Saved entries:
>>
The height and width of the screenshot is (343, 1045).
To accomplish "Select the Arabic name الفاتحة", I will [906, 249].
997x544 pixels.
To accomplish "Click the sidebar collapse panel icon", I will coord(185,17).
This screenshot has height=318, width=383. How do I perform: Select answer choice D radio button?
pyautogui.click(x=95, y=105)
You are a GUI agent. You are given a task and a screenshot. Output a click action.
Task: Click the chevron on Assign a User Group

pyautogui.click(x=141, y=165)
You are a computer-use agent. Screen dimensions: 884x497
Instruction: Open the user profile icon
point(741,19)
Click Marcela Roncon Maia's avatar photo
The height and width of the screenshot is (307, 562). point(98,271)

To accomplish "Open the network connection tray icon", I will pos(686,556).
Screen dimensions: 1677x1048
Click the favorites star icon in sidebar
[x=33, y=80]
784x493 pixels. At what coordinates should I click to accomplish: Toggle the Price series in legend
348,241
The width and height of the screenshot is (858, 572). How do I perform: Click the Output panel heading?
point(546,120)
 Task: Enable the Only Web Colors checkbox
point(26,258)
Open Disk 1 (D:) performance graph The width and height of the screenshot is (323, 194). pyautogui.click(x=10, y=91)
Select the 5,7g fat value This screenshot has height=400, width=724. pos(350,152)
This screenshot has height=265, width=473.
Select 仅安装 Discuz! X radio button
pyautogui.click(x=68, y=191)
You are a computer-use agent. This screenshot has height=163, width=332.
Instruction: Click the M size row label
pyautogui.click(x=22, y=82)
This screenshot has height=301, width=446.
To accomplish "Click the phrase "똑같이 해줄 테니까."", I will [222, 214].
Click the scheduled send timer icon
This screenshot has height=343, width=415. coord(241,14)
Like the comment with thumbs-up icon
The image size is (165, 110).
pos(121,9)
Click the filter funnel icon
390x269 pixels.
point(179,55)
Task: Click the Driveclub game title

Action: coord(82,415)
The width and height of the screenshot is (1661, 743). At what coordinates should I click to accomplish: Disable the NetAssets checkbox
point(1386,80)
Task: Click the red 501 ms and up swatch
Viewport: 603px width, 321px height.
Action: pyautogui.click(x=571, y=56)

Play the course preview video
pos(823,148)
<<
DESCRIPTION OF THE TASK: For this exercise, find all lines in the records containing the word "agent" and copy them.

PROBLEM SOLUTION:
You are a GUI agent. You are given a task and a screenshot. Output a click action.
You are a computer-use agent. Screen dimensions: 884x497
You are a computer-use agent. This screenshot has height=163, width=332.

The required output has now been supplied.